De bestanden moeten, ongecomprimeerd en als «alleen lezen» gemarkeerd, op een bestandsdrager (cd-rom of diskette) worden aangeleverd. Indien gegevens per e-mail worden aangeleverd mogen deze gecomprimeerd zijn, maar moeten deze zonder gebruik van een compressieprogramma kunnen worden teruggebracht in hun oorspronkelijke vorm («self-extracting»). De gegevens die per bestand moeten worden aangeleverd moeten in het laatste geval ook van het gecomprimeerde bestand worden aangegeven, inclusief controlewaarde (CRC of checksum).

De overzichtslijst die aan de elektronisch ingediende gegevens en bescheiden wordt toegevoegd dient als controlelijst voor de ingediende gegevens en bescheiden.

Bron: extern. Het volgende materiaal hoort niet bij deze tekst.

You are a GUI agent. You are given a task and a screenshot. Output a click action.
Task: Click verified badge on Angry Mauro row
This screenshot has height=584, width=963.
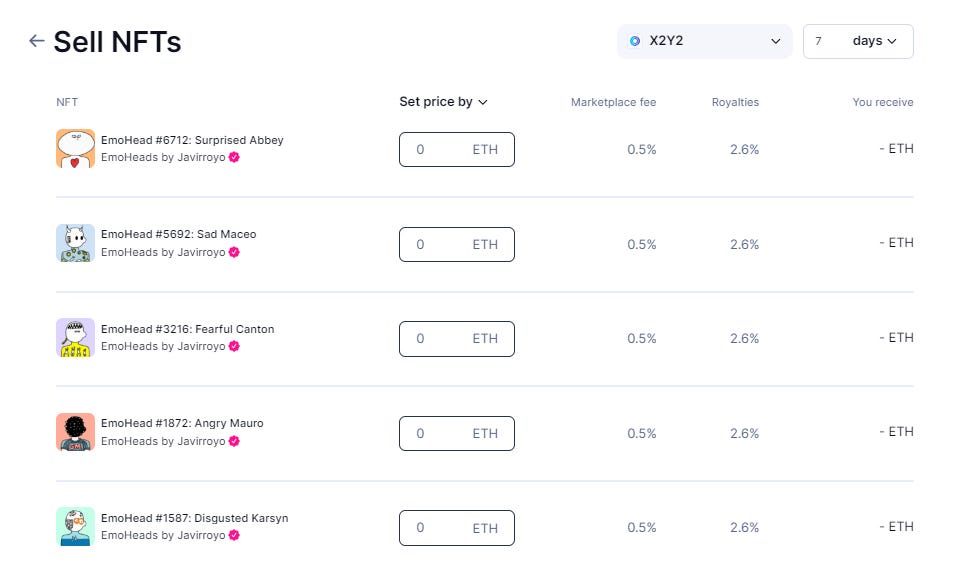(234, 441)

Tevens verklaart de indiener met de ondertekening van de overzichtslijst dat de aangeleverde gegevens en bescheiden betrekking hebben op het bouwen waarvoor een vergunning wordt aangevraagd.

3.2.2a. Toelichting gegevens en bescheiden ten behoeve van toetsing aan bestemmingsplan voorschriften inzake archeologische monumentenzorg (§ 1.2.1a)

[Regeling vervallen per 01-10-2010]

Op grond van artikel 40 van de Monumentenwet 1988 kan in het bestemmingsplan de verplichting tot het aanleveren van een rapport inzake de archeologische waarde van de ondergrond worden verlangd. Dat rapport wordt toegevoegd aan de indieningsvereisten bij de aanvraag om een bouwvergunning. Artikel 41 van de Monumentenwet 1988 regelt dat de aanvrager van een vrijstelling van voorschriften van een bestemmingsplan ook kan worden verplicht een dergelijk rapport aan te leveren. Burgemeester en wethouders of, in geval van een vrijstelling als bedoeld in artikel 19, eerste lid, van de Wet op de Ruimtelijke Ordening, de gemeenteraad, beoordelen of met het rapport de archeologische waarde in voldoende mate is vastgesteld.

§ 3.2.2b. Toelichting gegevens en bescheiden ten behoeve van toetsing aan voorschriften krachtens de Wet ruimtelijke ordening (§1.2.1b)

[Regeling vervallen per 01-10-2010]

b. Aanduiding van de bestemmingen van ruimten en groepen van ruimten binnen het bouwwerk en van het bouwwerk zelf.

d. De bruto-inhoud en de bruto-vloeroppervlakte moeten bepaald worden zoals bedoeld in het normblad NEN 2580.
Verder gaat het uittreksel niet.